TST: Add pytest-codspeed and benchmarking suite
Would be great for testing performance optimizations.
Do you mean adding tests with pytest-benchmark? I'm tinkering with something similar over in optx - specifically I'd like to support benchmarking our solvers on optimisation problems. We could probably have a unified approach to benchmarking compile times too.
Personally I landed on this due to the familiar format, and the option for performance comparison across versions.
Apologies if this is too far off-topic :)
Re pytest-benchmark, also good!
Though pytest-codspeed is essentially a drop-in replacement for pytest-benchmark and hook ups to the nice https://codspeed.io service (free for open source).
I like this idea as well, I've thought about suggesting speed regression tests to diffrax before (since that's come up in my work and others in the issues), but unifying things to check for speed in general sounds like a good idea
This sounds reasonable to me. IIUC codspeed is a service for recording the values of benchmarks, and is otherwise exactly the same as pytest-benchmark? If so, this all sounds reasonable to me.
In general, pytest-codspeed is a drop-in replacement.
It does lack a few features supported by pytest-benchmark, but I haven't really run into them. Instead it offers a more stable benchmark and nice visualization / GH hooks / etc. They are also adding other cool features I haven't yet taken advantage of.
The most challenging thing for benchmarking JAX is separately testing the jit-compile vs jit-eval. See https://github.com/GalacticDynamics/unxt/blob/v1.4.0/tests/benchmark/test_quaxed.py for one possible approach.
Yup, using AOT compilation as a measure of compilation time makes sense to me, though it is not necessarily the same as JIT compilation time (?).
With codspeed, can custom metrics be added to the reported/saved results? To benchmark solvers, this would be useful - and could include things such as the number of steps taken, as well as how far off we are of the expected result.

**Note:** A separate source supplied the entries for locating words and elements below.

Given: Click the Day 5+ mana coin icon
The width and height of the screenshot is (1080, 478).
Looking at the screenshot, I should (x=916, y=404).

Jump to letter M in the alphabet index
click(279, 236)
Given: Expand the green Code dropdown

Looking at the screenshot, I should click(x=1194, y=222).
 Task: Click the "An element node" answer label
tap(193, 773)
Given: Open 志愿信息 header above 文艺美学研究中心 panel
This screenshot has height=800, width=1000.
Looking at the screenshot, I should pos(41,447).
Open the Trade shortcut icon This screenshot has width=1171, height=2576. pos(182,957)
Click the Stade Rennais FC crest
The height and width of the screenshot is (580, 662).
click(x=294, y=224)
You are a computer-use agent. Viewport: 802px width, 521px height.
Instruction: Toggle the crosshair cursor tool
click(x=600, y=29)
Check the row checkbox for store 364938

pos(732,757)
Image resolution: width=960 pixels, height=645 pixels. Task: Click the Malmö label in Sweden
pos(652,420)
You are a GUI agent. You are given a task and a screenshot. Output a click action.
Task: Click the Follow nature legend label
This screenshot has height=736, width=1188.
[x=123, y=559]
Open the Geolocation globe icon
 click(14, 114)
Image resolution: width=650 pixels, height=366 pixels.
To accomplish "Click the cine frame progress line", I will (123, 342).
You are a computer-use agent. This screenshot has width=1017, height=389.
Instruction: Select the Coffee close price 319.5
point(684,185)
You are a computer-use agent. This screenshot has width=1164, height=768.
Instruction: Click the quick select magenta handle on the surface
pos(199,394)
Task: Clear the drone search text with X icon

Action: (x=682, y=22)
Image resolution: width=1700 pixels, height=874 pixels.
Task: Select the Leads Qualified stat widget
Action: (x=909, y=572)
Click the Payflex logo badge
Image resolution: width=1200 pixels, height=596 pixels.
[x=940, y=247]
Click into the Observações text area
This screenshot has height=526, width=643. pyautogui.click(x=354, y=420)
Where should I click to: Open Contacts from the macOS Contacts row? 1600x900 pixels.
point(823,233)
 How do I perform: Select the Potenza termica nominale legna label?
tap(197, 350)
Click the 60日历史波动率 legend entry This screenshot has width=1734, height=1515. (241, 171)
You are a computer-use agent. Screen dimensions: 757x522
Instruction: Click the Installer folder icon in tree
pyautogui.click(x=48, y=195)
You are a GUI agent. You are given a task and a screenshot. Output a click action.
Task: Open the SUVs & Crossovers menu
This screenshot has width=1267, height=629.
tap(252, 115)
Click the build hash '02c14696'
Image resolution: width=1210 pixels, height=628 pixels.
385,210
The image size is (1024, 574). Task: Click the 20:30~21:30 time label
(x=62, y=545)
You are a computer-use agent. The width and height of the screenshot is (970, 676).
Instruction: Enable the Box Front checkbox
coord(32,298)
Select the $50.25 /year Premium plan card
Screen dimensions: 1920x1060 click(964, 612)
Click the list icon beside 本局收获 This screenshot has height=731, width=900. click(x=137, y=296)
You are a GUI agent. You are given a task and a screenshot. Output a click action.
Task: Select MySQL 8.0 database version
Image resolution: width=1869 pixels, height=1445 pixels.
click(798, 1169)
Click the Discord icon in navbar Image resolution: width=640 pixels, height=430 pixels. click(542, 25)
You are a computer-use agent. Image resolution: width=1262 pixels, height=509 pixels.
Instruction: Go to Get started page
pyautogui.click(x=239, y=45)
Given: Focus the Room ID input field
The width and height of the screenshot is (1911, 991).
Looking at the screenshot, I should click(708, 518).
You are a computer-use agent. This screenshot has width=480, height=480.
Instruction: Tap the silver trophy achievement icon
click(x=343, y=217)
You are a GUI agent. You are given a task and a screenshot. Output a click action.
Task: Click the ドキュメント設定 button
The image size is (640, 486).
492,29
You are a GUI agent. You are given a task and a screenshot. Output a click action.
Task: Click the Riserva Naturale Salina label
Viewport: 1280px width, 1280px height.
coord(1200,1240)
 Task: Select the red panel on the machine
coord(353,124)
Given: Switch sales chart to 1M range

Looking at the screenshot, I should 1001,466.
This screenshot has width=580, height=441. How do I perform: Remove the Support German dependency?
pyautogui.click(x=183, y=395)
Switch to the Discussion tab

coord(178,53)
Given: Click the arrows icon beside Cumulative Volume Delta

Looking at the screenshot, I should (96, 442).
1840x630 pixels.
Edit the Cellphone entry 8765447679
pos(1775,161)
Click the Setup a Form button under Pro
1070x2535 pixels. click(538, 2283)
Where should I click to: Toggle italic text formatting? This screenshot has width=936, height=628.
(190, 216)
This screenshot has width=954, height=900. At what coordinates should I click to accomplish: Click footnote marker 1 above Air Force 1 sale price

With codspeed, can custom metrics be added to the reported/saved results? To benchmark solvers, this would be useful - and could include things such as the number of steps taken, as well as how far off we are of the expected result.
Is this maybe what you are thinking of? There's this pattern:
def test_mean_and_median_performance(benchmark):
# Precompute some data useful for the benchmark but that should not be
# included in the benchmark time
data = [1, 2, 3, 4, 5]
# Benchmark the execution of the function:
# The `@benchmark` decorator will automatically call the function and
# measure its execution
@benchmark
def bench():
mean(data)
median(data)
So after benchmarking you can test correctness. However I'm not sure that's better than separation of concerns: different tests for different things.
I mean this feature: https://pytest-benchmark.readthedocs.io/en/latest/usage.html#extra-info
So the function being benchmarked can return something (such as a diffrax or optimistix Solution), fields of which we might like to save.
Oh, that I'm not sure about in pytest-codspeed.
They can probably coexist happily, I doubt we'd want to run a large benchmarking suite in CI anyway! But some speed-tests on a small set of representative problems would be great to include.